Prior to using the method to sequence the FMR1 region in patient samples, the researchers are working on further improving it. One thing that needs to be optimized is the amount of target in the library, Hagerman said, which depends in part on how many correct versus incorrect ligation events take place. "We're basically tuning the steps in the process to optimize yield of the targeted fragment," he said.
He hopes to have the method optimized within a few months, after which his team plans to validate the approach on known clinical samples. Following that, they plan to use it on a large number of patient samples from an existing collection.
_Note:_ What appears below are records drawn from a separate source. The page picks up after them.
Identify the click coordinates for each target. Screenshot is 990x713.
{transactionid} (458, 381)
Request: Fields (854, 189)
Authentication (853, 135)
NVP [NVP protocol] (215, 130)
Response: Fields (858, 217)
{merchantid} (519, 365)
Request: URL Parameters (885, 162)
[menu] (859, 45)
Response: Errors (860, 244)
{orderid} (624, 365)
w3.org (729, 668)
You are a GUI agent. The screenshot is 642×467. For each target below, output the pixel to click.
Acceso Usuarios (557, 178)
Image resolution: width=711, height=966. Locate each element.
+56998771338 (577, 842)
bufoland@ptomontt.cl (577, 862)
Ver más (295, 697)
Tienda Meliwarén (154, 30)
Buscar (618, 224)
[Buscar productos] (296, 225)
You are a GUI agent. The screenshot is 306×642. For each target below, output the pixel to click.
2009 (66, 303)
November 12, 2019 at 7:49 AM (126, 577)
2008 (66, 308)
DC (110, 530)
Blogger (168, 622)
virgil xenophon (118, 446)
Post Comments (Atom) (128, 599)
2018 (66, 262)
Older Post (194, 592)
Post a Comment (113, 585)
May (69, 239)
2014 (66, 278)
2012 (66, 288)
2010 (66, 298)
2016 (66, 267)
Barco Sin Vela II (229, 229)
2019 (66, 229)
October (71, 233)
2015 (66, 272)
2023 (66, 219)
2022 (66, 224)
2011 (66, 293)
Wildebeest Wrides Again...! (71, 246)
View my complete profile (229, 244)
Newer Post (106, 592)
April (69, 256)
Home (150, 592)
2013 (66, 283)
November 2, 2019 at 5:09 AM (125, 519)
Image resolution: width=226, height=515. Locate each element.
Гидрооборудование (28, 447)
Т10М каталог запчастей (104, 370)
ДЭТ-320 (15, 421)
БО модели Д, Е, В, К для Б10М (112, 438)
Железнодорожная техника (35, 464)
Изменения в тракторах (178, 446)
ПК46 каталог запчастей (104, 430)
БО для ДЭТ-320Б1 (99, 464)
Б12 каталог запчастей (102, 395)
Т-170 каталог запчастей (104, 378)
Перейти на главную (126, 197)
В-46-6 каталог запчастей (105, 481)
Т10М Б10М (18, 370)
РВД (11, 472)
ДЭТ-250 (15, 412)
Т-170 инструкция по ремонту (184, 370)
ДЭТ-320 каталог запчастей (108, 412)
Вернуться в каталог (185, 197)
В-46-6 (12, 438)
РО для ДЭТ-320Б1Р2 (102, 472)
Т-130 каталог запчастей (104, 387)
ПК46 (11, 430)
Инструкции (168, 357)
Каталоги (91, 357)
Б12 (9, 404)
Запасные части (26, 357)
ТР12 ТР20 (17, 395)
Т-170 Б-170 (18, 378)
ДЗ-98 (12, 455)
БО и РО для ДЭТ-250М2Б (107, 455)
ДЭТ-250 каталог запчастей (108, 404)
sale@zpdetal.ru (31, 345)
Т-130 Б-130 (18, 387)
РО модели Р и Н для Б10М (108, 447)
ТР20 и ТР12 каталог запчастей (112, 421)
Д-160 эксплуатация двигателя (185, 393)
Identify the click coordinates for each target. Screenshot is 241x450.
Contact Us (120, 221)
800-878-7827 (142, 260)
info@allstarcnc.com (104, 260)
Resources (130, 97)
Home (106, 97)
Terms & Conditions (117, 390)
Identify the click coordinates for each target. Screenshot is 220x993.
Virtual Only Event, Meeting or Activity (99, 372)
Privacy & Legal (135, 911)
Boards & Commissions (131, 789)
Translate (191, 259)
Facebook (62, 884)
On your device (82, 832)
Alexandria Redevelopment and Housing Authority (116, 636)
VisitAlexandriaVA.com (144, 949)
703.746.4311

"We would like to use that information for predicting clinical outcome," he said. "We have probably the world's largest population of fragile X individuals — we have a few thousand samples — so we can go through a very large range of methylation stages and CGG repeat lengths, trying to correlate the known phenotypes with the methylation status."
So far, Hagerman's group has used the PacBio RS II platform for its work, outsourcing most of its sequencing to a lab at Washington State University that has been able to tweak the sequencing protocol to allow for smaller amounts of input DNA.
Each sample currently costs on the order of $350 to $400 to analyze on the PacBio system, Hagerman said, but his team is working on barcoding methods that would allow it to multiplex several samples, lowering the cost per sample.
They also hope to use the PacBio Sequel in the future, which has a higher throughput. "It doesn't matter to me what SMRT sequencing platform we use for this initial optimization, because this really has to do with the chemistry of developing the libraries, and once we have them developed, then having a machine that has [higher throughput], and uses less material, and makes longer reads would just improve things," he said.
Nanopore sequencing technologies, such as Oxford Nanopore's MinIon, could characterize fragile X samples in a similar fashion as PacBio's platform, but Hagerman said it's not mature enough. "We'd like to see them further develop their platform and demonstrate its capabilities," he said. "In principle, such a platform would allow us to get similar information. But in practice, I'm still reserving judgment."
Eventually, the direct sequencing and methylation analysis approach could have broad applications in screening and diagnostics, he said, including carrier and newborn screening. "There are different stages at which such screening can take place, and I think this will fit just in with the current armamentarium," he said.